Monday, October 19, 2009

Always the Stories

The room is buzzing. The energy in the air is palpable. It always shocks me, this picture I see. Forty junior high students fill my classroom. The bell has already rung to end the school day, but they are here for Power of the Pen, the writing team I coach. I marvel every year with the other coach; over two-thirds of our junior high turn out to tell stories after school. Teens have a lot of angst and a lot to say. It is a safe outlet for them to live out their dreams and nightmares through the characters they create. But I still marvel.

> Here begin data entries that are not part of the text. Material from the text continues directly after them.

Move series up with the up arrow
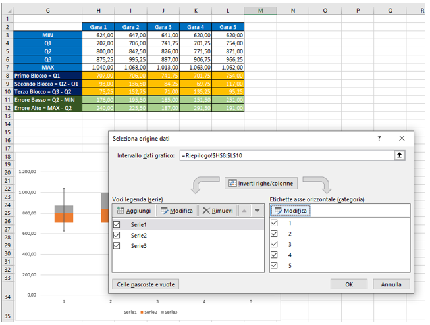 pos(243,211)
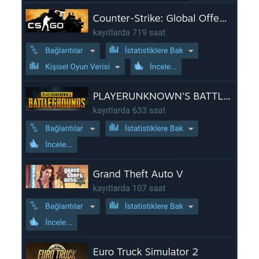Click the Battlegrounds game thumbnail
Viewport: 259px width, 259px height.
pos(57,99)
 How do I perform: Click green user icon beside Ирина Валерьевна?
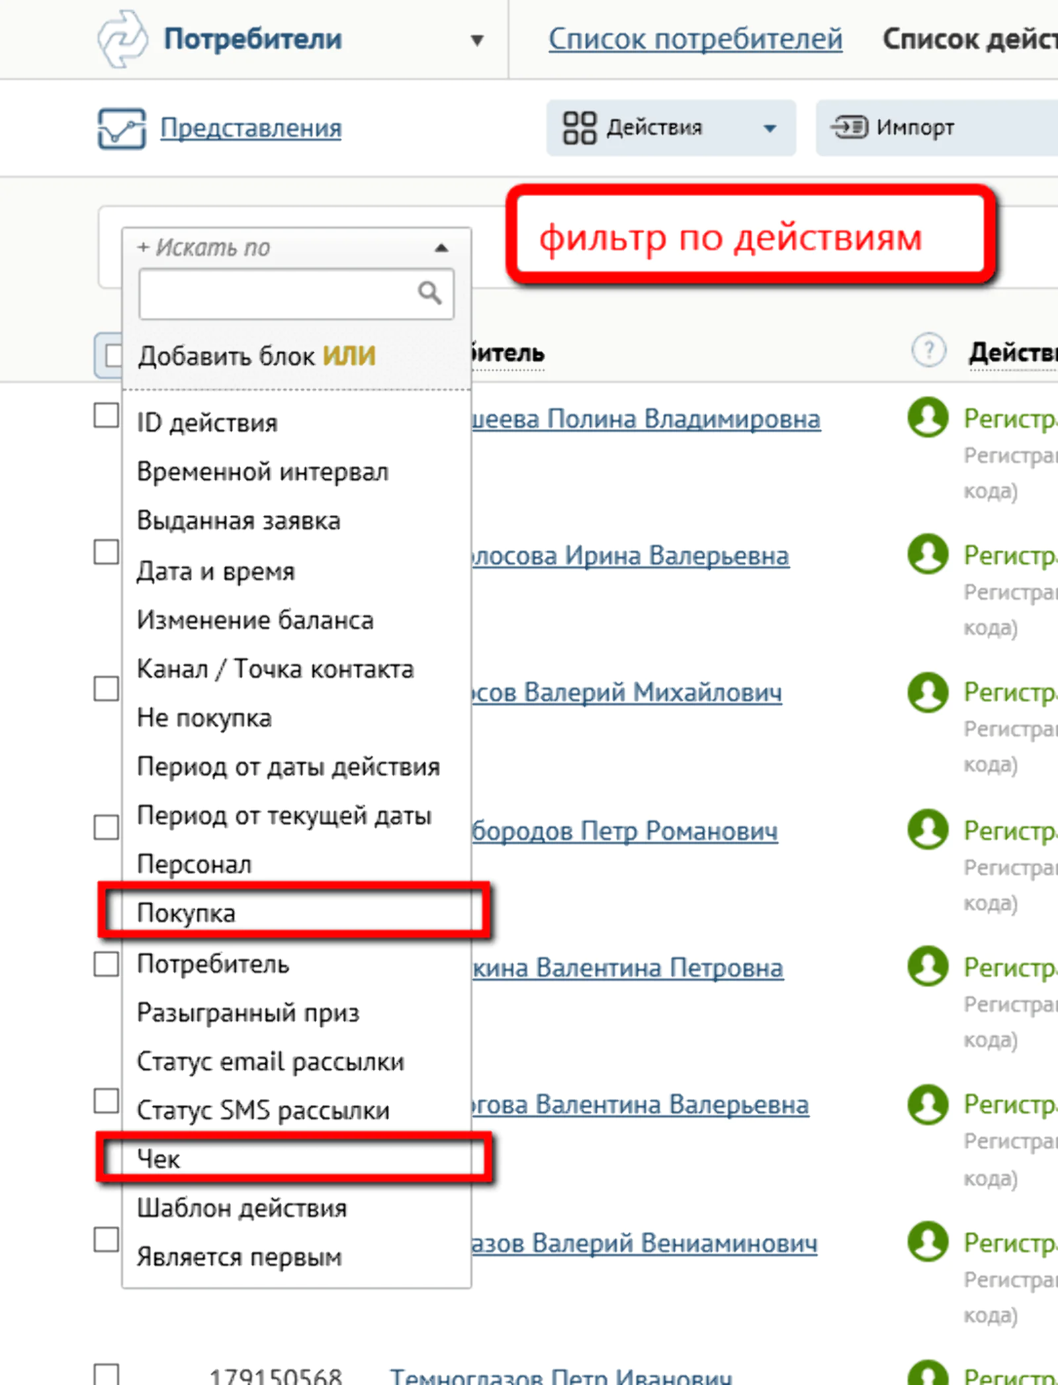(928, 554)
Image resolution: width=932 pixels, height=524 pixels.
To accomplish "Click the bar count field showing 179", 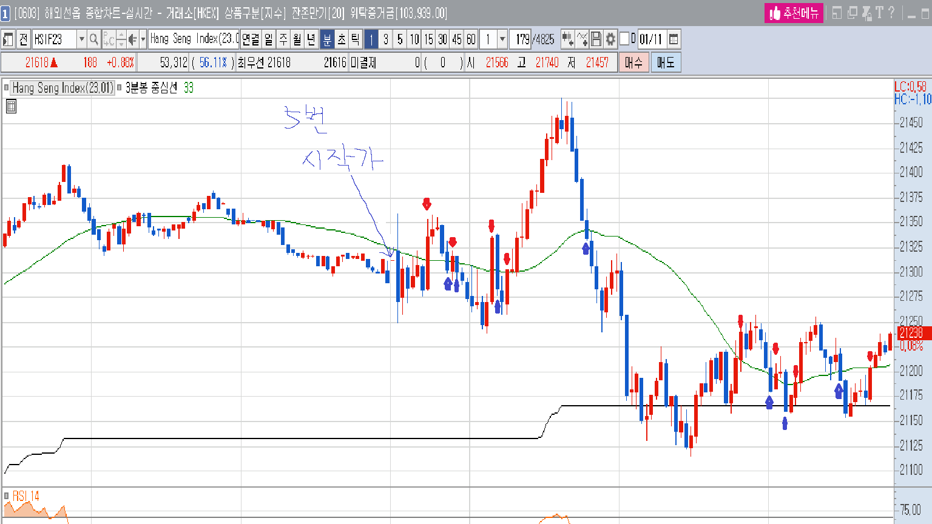I will [522, 39].
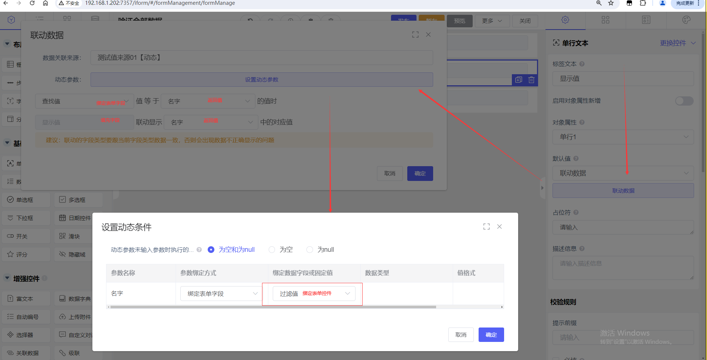This screenshot has height=360, width=707.
Task: Click the browser reload icon
Action: [x=32, y=3]
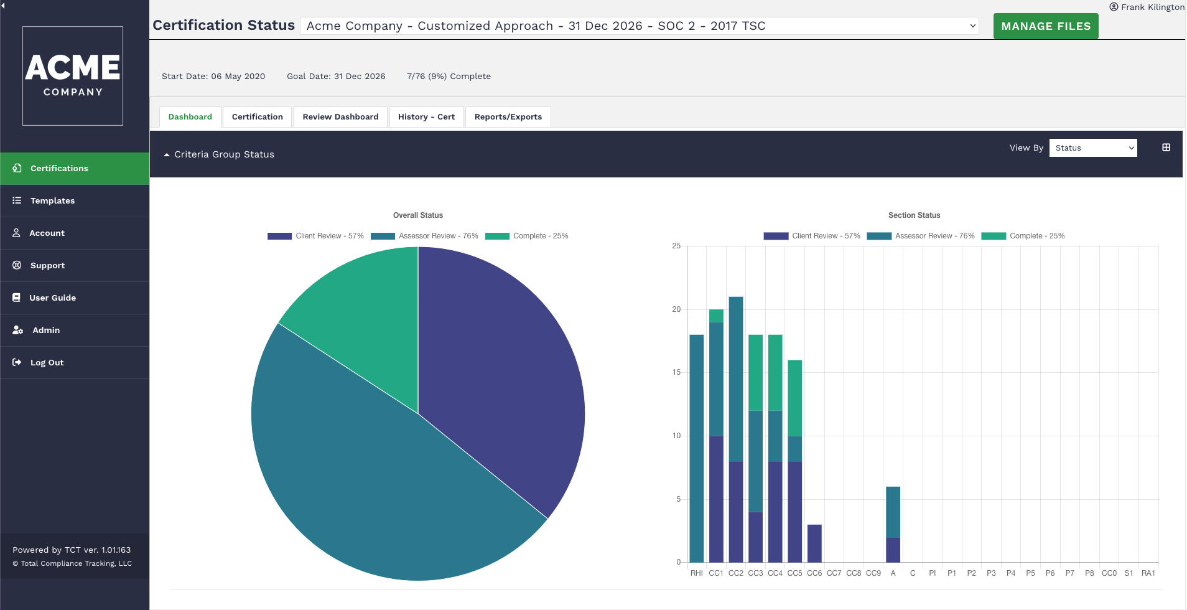This screenshot has height=610, width=1187.
Task: Open the certification selection dropdown
Action: click(639, 26)
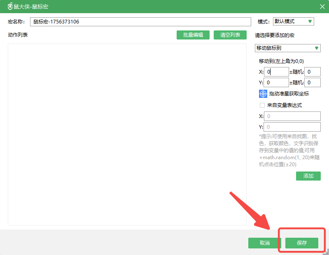329x255 pixels.
Task: Enable the 来自变量表达式 checkbox
Action: tap(262, 105)
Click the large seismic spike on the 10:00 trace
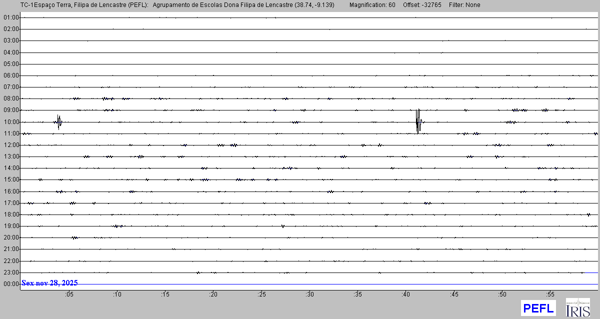This screenshot has height=319, width=600. pyautogui.click(x=418, y=121)
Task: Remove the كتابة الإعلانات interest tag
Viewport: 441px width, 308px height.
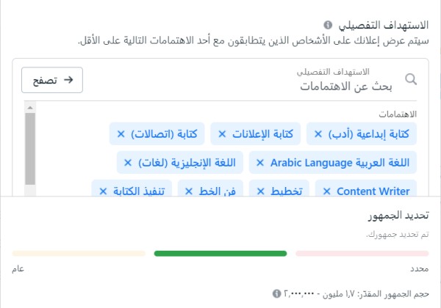Action: click(x=222, y=134)
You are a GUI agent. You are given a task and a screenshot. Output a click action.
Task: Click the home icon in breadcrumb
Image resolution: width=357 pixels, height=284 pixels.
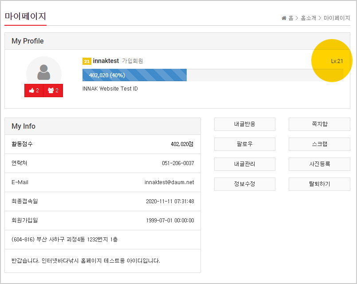tap(284, 18)
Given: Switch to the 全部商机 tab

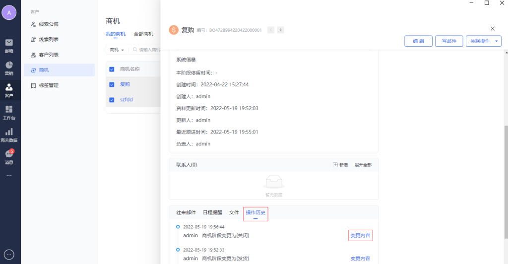Looking at the screenshot, I should (x=143, y=34).
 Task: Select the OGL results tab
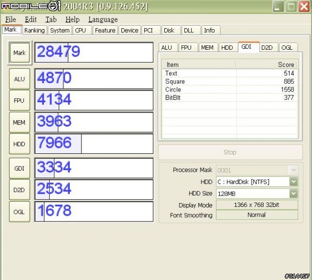pos(287,47)
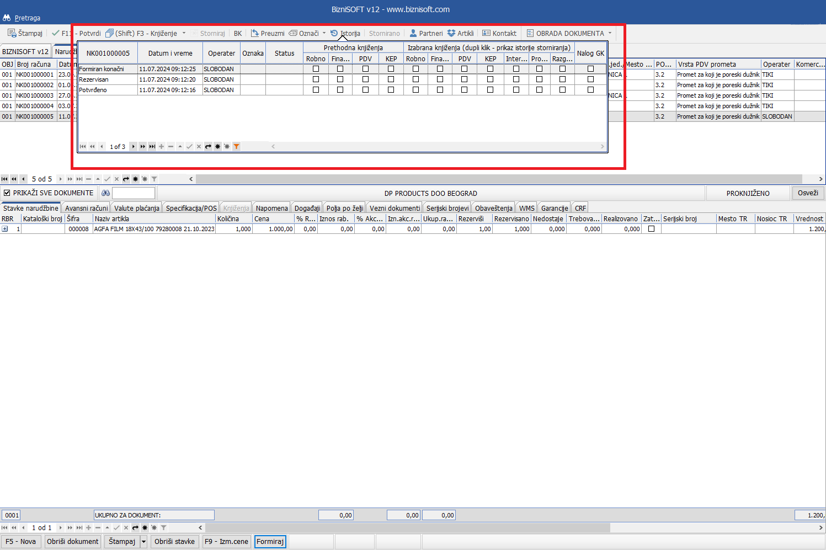Open Istorija history icon in toolbar
Screen dimensions: 826x550
point(334,33)
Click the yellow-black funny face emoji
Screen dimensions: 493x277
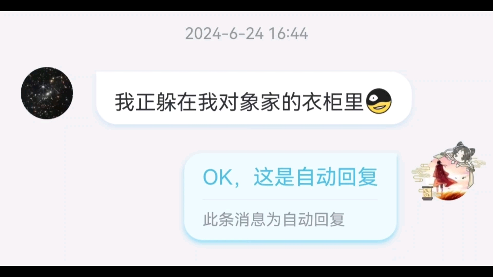[378, 101]
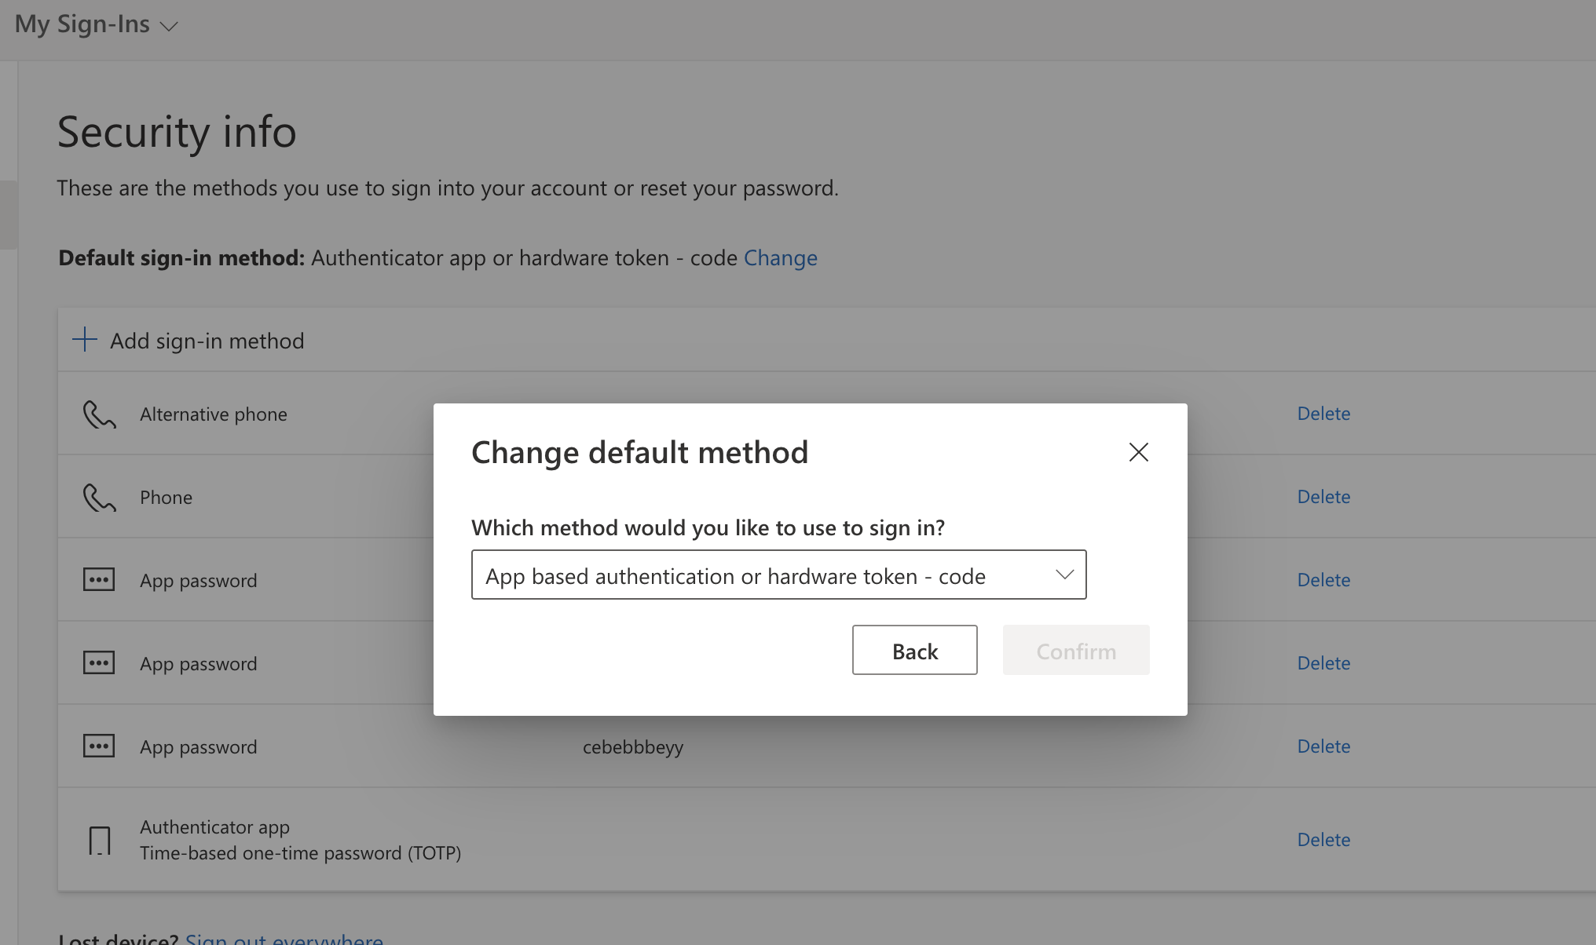Click the Authenticator app device icon
Image resolution: width=1596 pixels, height=945 pixels.
pyautogui.click(x=99, y=839)
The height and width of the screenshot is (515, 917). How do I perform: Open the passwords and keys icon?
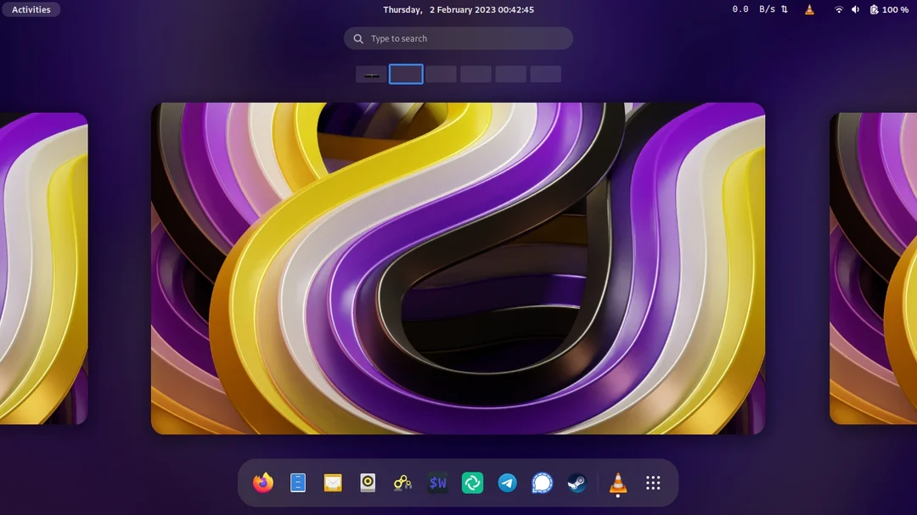point(402,483)
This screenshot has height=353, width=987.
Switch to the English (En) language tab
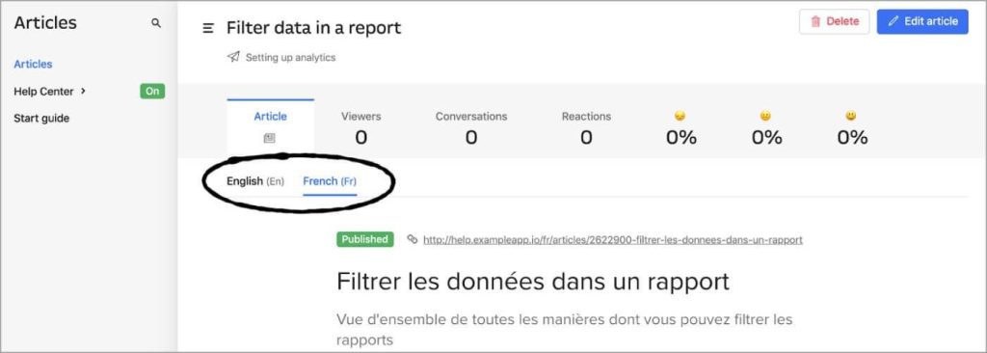click(x=255, y=181)
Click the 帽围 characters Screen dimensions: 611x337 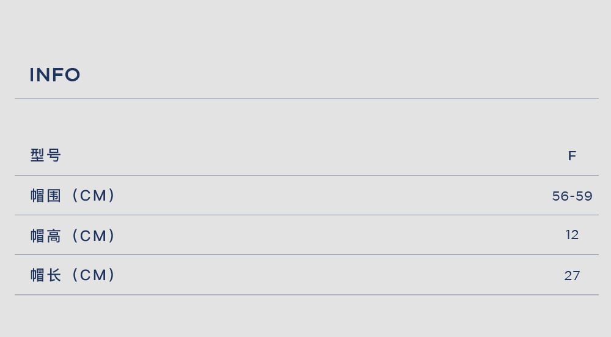[46, 196]
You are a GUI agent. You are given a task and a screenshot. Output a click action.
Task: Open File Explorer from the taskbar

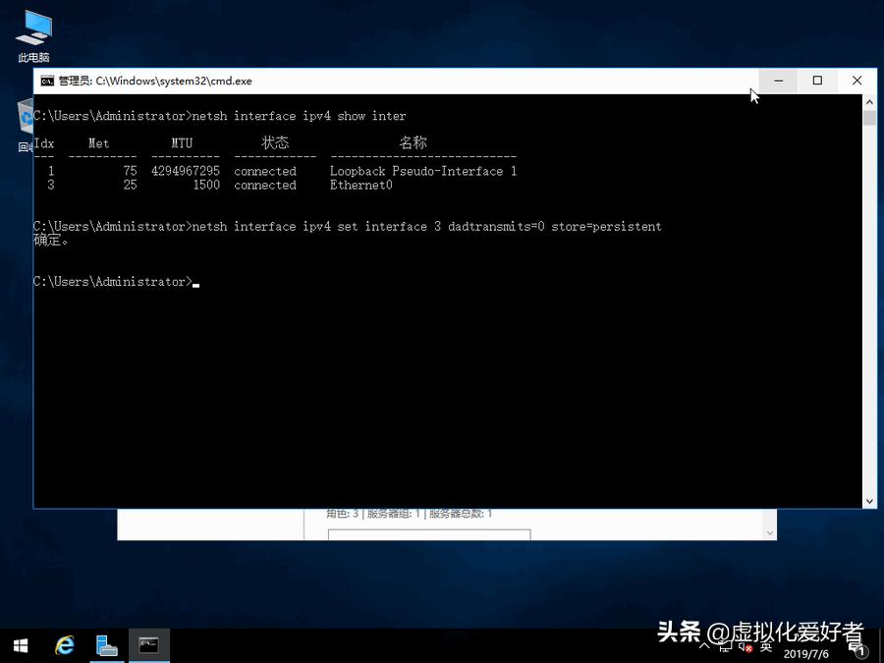(x=106, y=645)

And this year there is another side story. My daughter, age seven and full of stories herself, is a de facto member of this team. But I didn’t really realize how much she understood or enjoyed story telling until this week. While I was busy explaining the machinations and inner workings of our club, she polished off her spelling homework so she could get to work on her own stories. I joke that she loves math too much, and has a mind like a naturalist, but apparently she has picked up a few things in the realm of verbal expression as well. She just needs a little more practice with that spelling!

Story one:
I am a aorfin my nam is kara.
I liv in a aofanij I am paor I war rags.
I et drt
I clen
I dot like it!
I got a doptdid I wish my paris wil come back.

Story two:
I am a indein
I liv on a i lid
I liek to clim on thes cocanoos
I love the wotr
Im a good sooimer
I like to drik coknoot melk

I love how language develops. I have been awed as my babies each in their turn made sense of nouns, then verbs, and adjectives and adverbs too. Words fly through the air first as mere repetitions, and then with life and breath of their own. I am amazed by what I do not understand: like synapses linking and thoughts developing. Children understand so much more than they can say. They know innately about character. They understand conflict and longing and the magic of happily ever after too. They can put together a story filled with suspense and drama long before they have the motor skills to do so.

But I feel bad for the legacy of our English language that stymies young writers like my daughter. I am almost jealous of the simple Spanish conjugations and spelling rules that make sense in other languages. I can’t remember a time that I didn’t know the difference between wear, where and were. Or the double consonants on words like will or the world of silent e’s at the end of words. But for a fledgling writer, the rules are cumbersome and awkward, the exceptions that prove the rule too widespread.

But the stories remain. Whether simple stories of Indians and orphans penned by my daughter with slanting lines and misshapen spelling, or more mature prose recounted by teens and egos forging a place in the world, the stories last. And that is what matters.